George Rhoads describes his sculptures as ``little dramas'' that surprise and entrance the viewer with workings that are fully comprehensible - if you stick around long enough. ``I think one of the appeals is that they demystify technology,'' he says.

``I want to bring out what is inherently interesting in mechanical things.''

How does he do it?

Where do Mr. Rhoads's ideas for sculptures come from?

That's the question that dogs him. Acknowledging the influence of French-born kineticist Jean Tinguely, he says some are variations on previous designs. Other ideas come into his head ``full blown.''

Still others evolve from a collaboration between him and his team of seven fabricators at Rock Stream Studios, in Mecklenburg, N.Y., where Rhoads's sculptures are actually built.

``Rhoads is often compared to Rube Goldberg, the cartoonist, who drew cause-and-effect scenes,'' comments Rock Stream's owner, Robert McGuire.

``The difference,'' says Mr. McGuire, ``is that nobody ever built a Goldberg, whereas all of Rhoads's pieces work.''

That they do work sometimes depends on McGuire and his welders' devising what Rhoads calls ``elegant solutions'' to problems in his designs.

At full capacity, Rock Stream Studios produces three pieces roughly the size of ``Archimedean Excogitation'' (see photo at right) each year. Prices start at $125,000.

Those now under way are headed for the Micronesia Shopping Center on Guam; an urban renewal project in Harrisburg, Pa., called Strawberry Square; and the Ontario Science Center in Toronto.

In addition, the studio builds 16 or so smaller pieces that sell to private collec tors and corporate buyers through galleries in New York; Las Vegas, Nev.; and Lexington, Mass. Prices range from $6,000 to $20,000.

Among them are Rhoads's latest creations called ``Lunaticks.'' (``I'm variable.
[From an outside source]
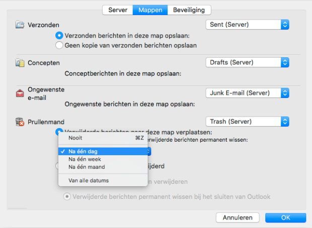Screen dimensions: 312x228
Task: Select 'Geen kopie van verzonden berichten opslaan'
Action: click(x=59, y=45)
My interests change,'' he says.)

These wall pieces, measuring 4 feet by 4 feet by 2 inches, use more than 100 clock motors, rotating at minutely varying speeds, to create an ever-moving collage of multicolored, two-dimensional sculptural shapes.

``All urban places need animation, character, vitality, humor - combinations of these - that enrich people's experience in being there,'' says Peter Chermayeff of Cambridge Seven Associates, Cambridge, Mass.

Mr. Chermayeff, a noted designer, is coordinating design architect for the remodeling of Terminal C at Boston's Logan Airport.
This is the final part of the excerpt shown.